*Tasks to carry out*.
• A. In the false-ceiling text below, what covers flow opening 16?
• B. Please reproduce the part of the false-ceiling text below that opens with the words containing "As is shown in the figure, between" and closes with "can be passed.".

*Text excerpt*.
..............................

FIG. 1B shows a second object of use of a false-ceiling construction in accordance with the invention in an institutional kitchen. By means of a modular construction, a novel assembly of modular parts has been formed. The different variations of design permitted by the modular construction have been utilized as the ceiling plate can be chosen optionally from among different widths and lengths.
As is shown in the figure, between the false-ceiling plate 25 and the ceiling construction C proper, there is a free space E, in which the various installation means for the support of the ceiling construction can be placed. As is shown in FIG. 1B, the false-ceiling plate 25 includes installation troughts 26, through which the electricity means, water pipes, etc. necessary technical installations can be passed.
As is shown in FIG. 1B, the intake air unit 11 and the exhaust air unit 18 are supported on the ceiling C proper by means of support constructions 27. The support constructions may comprise, for example, a steel rope or equivalent, one of whose ends is attached to the ceiling and the other end to the false-ceiling construction.
FIG. 2 is a more detailed illustration of the false-ceiling construction in accordance with the invention and of the method in accordance with the invention for the flow of air in connection with the false-ceiling construction. The figure is an illustration in part and shows the principle. The false-ceiling construction 10 comprises an intake air unit 11 and an exhaust air unit 18, shown in the figure. Intake air is made to flow out of the intake air duct 12 in the intake air unit 11 into the intake air chamber 13 in the unit, which chamber 13 is defined by the box 14 of the intake air chamber. The box construction includes an air flow opening 15 for the trap-air jet L1a and an air flow opening 16 for general ventilation. The flow opening 16 is covered by a perforated plate 17, whereby a low velocity is obtained for the flow L1b. and thereby a sensation of draught is avoided in the zone of stay of the people working in the kitchen space.
Thus, as is shown in FIG. 2, the trap-air and carrier-air jet L1b is directed towards the exhaust air unit 18. The exhaust air unit 18 comprises an exhaust air chamber 19, which is defined by the box 23 of the exhaust air chamber. The box 23 includes an opening 20 for the exhaust air flow L2, which opening opens into an exhaust air chamber 19 placed inside the box construction. A fat filter 21 is placed in connection with the opening 20. The exhaust air opening 20 is placed on the inclined face 24 of the box 23. The air flow is passed further, in the way shown in the figure, along the longitudinal axis X of the box-shaped exhaust air chamber towards the exhaust air duct 22 opening into the chamber. The air flow is passed through the exhaust air duct 22 further out of connection with the construction (by the effect of the suction produced by a blower, not shown). The exhaust air duct 22 is placed at one end of the oblong box construction 23. As is shown in the figure, both the intake air unit 11 and the exhaust air unit 18 are supported on the ceiling construction C proper. The false-ceiling plate 25 is placed in the area between the intake air unit 11 and the exhaust air unit 18. The false-ceiling plate 25 rests on support of the intake air unit 11 and the exhaust air unit 18. On the false-ceiling plate 25, a trough 26 is fitted for technical installations, such as electricity. On top of the false-ceiling plate 25, it is possible to place a trough 26 for water pipes for a sprinkler system. Thus, in the constructions in accordance with the invention, efficient use has been made of the free space E between the false-ceiling construction 10 and the ceiling C proper. The oblong troughs 26 run on top of the false-ceiling plate 25.

..............................

*Collected material*.
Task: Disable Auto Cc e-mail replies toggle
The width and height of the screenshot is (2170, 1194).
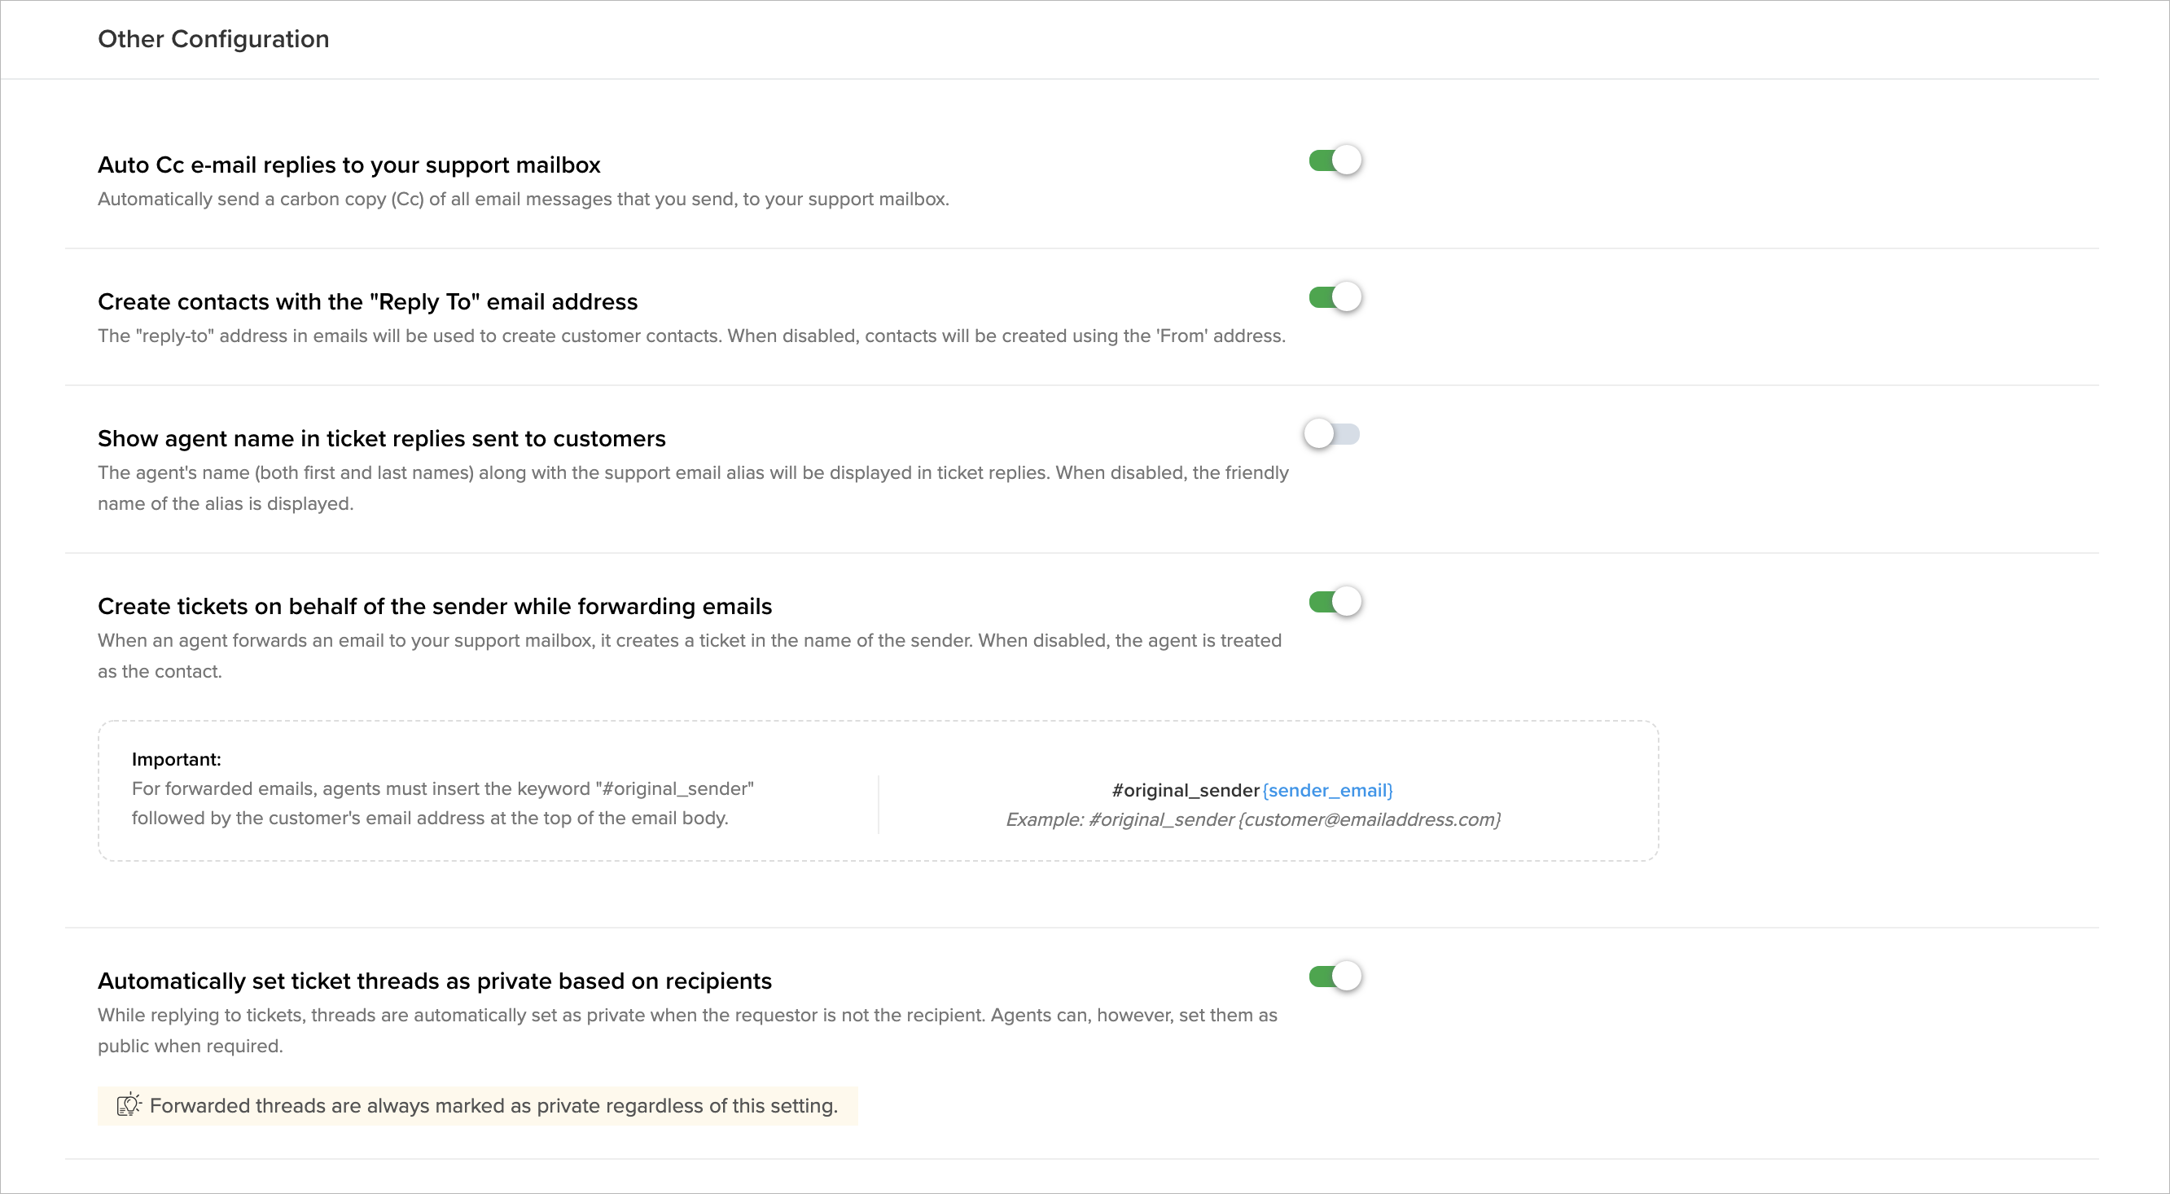Action: pyautogui.click(x=1335, y=160)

..............................

*Answers for the exercise*.
• A. A perforated plate 17.

• B.
As is shown in the figure, between the false-ceiling plate 25 and the ceiling construction C proper, there is a free space E, in which the various installation means for the support of the ceiling construction can be placed. As is shown in FIG. 1B, the false-ceiling plate 25 includes installation troughts 26, through which the electricity means, water pipes, etc. necessary technical installations can be passed.